Task prompt:
In the article below on the assault on journalists in Somalia, translate the sentence "It is unacceptable behavior which must not go unpunished." into Spanish.

** Begin Text passage **

IFJ Condemns Assault on Journalists in Somalia

The International Federation of Journalists (IFJ) today condemned in the strongest terms the attack on Abdirisaq Adan Qoslaye and Adnan Mohamed Ali, journalists of Radio Shabelle who were beaten up by soldiers and officials of the Somali Transitional Federal Government (TFG) on Monday 10 January in Mogadishu.


“This is shameful attack on media by the very authorities which are supposed to protect journalists,” said Gabriel Baglo, Director of IFJ Africa Office. “It is unacceptable behavior which must not go unpunished.”


According to the National Union of Somali Journalists (NUSOJ), an IFJ affiliate, on 10 January, the two journalists were covering a ceremony at Banadir Administration Headquarters for Banadir Football Team which won the cup of Somali Regions tournament when they were attacked by the spokesman of Banadir regional Administration Mohamed Abdullahi Arig and soldiers who he ordered to beat up the journalists.

** End Text passage **
** Begin Material provided **

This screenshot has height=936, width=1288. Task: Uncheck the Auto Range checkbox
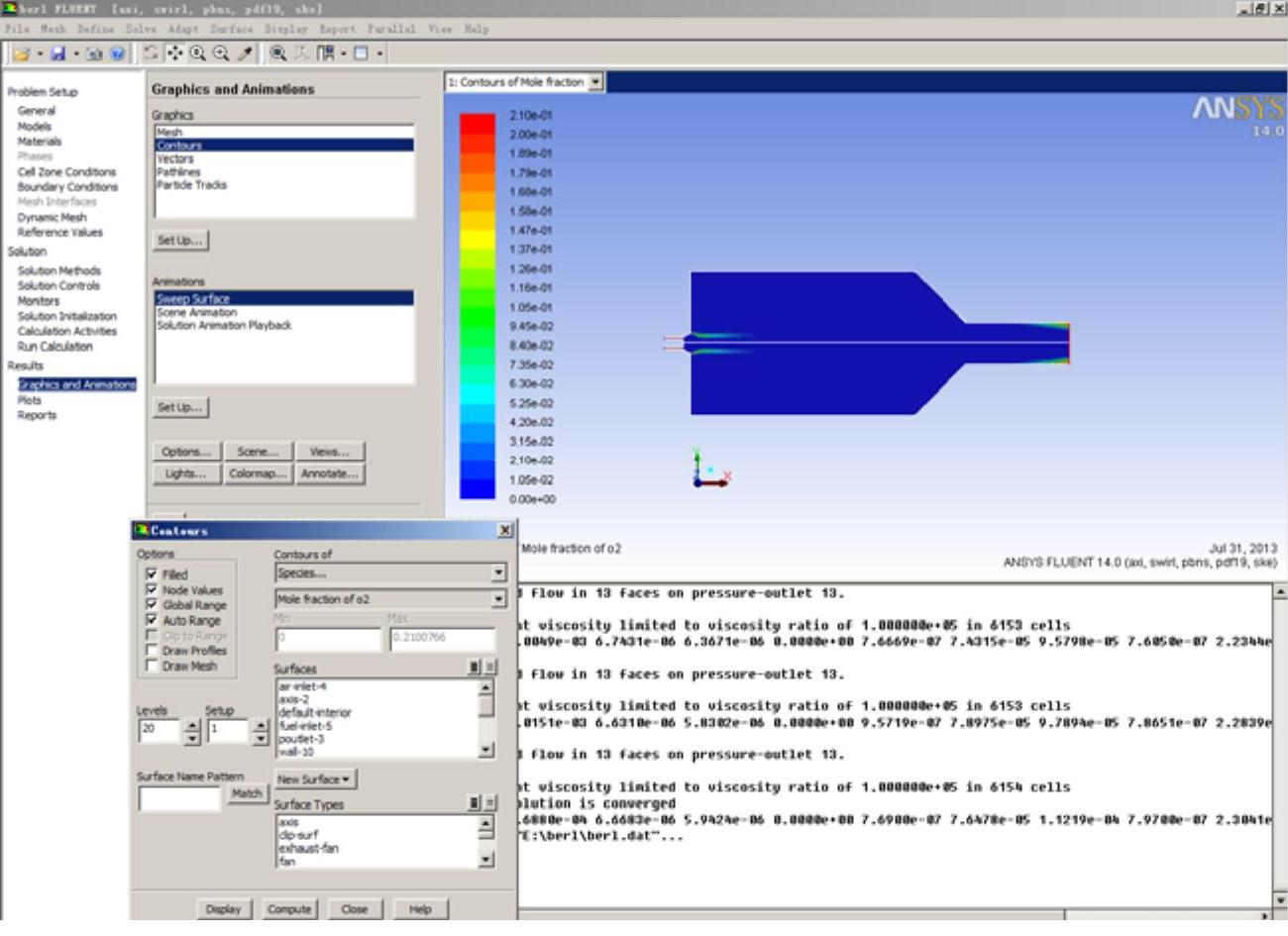pos(152,620)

** End Material provided **

Result:
Es un comportamiento inaceptable que no debe quedar impune.